What you are asked to do – Work through the data line by line, gathering every line that has the word "checkbox".

Source records:

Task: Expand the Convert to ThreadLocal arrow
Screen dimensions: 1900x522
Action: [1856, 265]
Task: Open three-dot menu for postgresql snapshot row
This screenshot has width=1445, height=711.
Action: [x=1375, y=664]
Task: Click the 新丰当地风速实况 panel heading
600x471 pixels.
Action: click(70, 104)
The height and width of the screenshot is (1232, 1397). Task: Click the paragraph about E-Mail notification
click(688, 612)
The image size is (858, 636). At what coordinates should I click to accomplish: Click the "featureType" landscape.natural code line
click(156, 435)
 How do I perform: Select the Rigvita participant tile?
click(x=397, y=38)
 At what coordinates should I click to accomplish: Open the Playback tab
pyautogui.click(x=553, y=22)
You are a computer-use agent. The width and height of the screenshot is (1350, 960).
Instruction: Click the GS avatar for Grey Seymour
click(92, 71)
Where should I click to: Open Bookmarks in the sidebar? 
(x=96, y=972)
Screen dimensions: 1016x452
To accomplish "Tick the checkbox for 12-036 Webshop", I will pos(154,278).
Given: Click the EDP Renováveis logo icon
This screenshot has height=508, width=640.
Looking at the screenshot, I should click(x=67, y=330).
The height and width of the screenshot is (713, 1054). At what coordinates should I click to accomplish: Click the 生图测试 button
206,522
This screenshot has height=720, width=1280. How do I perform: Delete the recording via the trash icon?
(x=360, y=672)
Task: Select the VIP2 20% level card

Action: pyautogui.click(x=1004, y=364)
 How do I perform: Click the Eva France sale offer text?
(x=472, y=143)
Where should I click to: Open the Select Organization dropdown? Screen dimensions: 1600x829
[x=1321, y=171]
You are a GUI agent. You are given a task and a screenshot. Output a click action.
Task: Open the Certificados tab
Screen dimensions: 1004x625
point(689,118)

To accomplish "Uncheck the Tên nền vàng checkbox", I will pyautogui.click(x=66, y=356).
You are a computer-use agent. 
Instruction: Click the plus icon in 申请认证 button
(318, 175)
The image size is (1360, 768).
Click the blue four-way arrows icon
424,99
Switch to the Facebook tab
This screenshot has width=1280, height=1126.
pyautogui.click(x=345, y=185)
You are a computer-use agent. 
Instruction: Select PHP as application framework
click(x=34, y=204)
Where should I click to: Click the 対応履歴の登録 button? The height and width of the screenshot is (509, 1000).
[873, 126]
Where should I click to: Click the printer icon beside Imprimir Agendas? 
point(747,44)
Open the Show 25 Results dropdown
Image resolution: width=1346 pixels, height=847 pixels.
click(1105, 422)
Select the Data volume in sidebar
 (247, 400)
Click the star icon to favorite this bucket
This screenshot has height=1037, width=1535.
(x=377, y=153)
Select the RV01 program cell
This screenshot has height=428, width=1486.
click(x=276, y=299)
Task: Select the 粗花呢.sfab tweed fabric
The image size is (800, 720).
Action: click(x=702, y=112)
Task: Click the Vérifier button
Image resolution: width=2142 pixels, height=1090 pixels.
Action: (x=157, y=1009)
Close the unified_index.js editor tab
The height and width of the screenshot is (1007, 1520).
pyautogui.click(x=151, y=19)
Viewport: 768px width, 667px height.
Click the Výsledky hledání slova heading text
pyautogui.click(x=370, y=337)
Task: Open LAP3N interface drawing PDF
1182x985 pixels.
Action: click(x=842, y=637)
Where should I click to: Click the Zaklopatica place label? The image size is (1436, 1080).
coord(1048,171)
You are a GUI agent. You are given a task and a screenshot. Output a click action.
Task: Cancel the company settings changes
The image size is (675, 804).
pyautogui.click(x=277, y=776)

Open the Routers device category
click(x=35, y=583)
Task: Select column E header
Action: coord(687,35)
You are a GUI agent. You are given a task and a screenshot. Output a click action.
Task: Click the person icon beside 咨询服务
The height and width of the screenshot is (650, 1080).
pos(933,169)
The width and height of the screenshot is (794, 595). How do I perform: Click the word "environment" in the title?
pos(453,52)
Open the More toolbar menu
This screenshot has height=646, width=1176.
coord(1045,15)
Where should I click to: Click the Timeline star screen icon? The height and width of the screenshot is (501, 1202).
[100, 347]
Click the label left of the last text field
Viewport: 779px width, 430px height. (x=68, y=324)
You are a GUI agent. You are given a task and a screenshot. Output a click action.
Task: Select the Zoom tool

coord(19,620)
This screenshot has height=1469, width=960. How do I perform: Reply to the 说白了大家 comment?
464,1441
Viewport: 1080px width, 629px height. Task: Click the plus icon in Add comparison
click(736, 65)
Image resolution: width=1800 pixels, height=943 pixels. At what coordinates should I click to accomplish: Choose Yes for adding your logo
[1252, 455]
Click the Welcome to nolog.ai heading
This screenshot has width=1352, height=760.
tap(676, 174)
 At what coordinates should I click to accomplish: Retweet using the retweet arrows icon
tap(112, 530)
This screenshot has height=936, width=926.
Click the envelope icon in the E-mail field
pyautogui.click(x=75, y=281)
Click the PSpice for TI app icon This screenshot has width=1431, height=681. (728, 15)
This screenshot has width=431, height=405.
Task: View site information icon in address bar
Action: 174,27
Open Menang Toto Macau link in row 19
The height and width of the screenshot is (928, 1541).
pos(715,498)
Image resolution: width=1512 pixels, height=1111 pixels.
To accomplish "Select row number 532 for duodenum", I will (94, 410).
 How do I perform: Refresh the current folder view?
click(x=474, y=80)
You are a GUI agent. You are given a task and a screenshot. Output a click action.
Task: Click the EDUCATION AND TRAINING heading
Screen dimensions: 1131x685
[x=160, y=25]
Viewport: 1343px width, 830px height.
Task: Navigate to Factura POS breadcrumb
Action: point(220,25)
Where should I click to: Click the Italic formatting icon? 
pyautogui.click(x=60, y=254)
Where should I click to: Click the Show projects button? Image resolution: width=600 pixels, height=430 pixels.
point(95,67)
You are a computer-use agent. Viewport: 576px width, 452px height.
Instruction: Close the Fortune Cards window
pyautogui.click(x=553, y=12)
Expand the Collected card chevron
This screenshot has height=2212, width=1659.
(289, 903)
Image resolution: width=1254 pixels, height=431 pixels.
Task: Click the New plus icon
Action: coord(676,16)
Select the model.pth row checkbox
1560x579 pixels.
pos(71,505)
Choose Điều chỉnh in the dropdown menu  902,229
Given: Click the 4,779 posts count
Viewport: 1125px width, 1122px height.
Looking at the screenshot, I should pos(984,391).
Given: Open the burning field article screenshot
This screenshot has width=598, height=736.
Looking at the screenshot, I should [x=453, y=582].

Answer to this problem –
To accomplish "Tick the checkbox for 12-036 Webshop", I will pos(154,278).
To accomplish "Uncheck the Tên nền vàng checkbox", I will pyautogui.click(x=66, y=356).
Select the model.pth row checkbox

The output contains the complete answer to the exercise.